[Activity] The lines to copy run from the one containing "Viewport: 896px width, 654px height." to the last line of the entries; output those lines exactly and only them, without pictures.

[Dataset excerpts]
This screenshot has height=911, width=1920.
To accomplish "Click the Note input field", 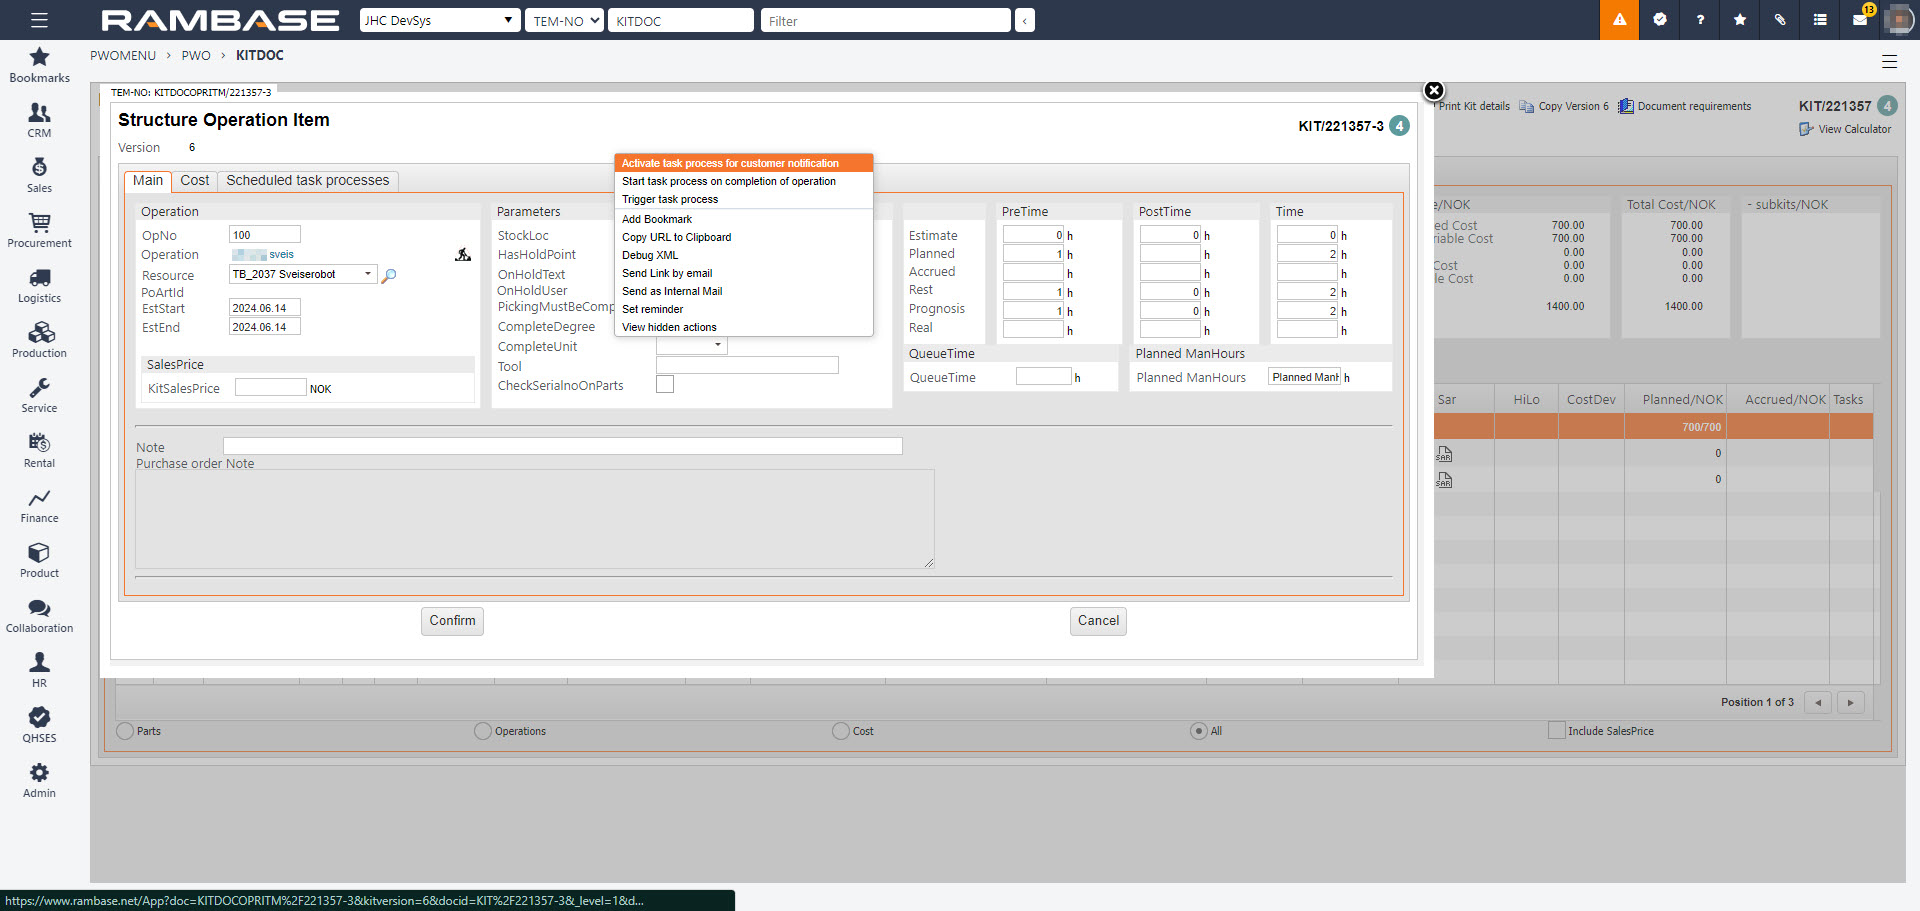I will [562, 446].
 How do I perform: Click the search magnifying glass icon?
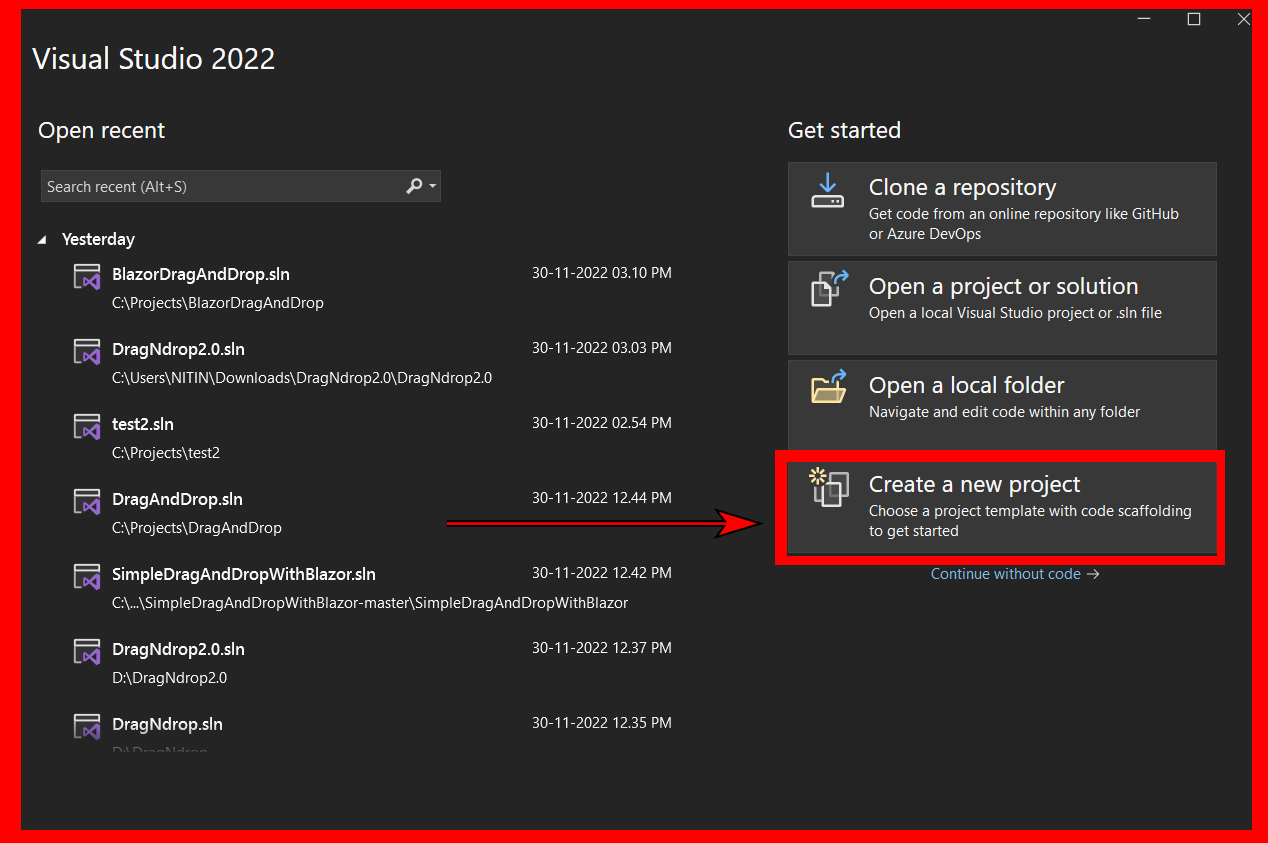[x=412, y=186]
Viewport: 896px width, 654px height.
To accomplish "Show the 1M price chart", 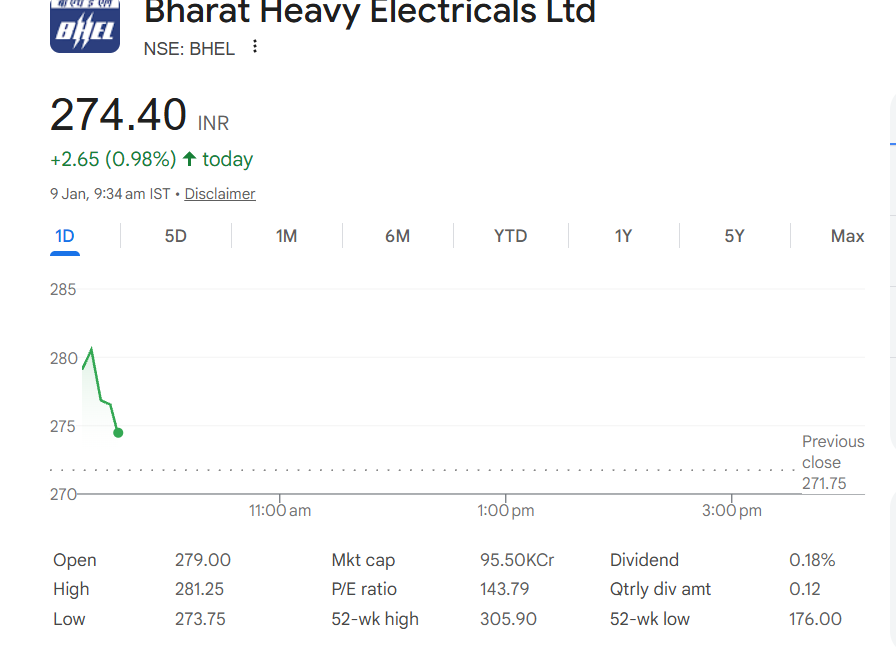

[Answer to the exercise]
Viewport: 896px width, 654px height.
To accomplish "Show the 1M price chart", 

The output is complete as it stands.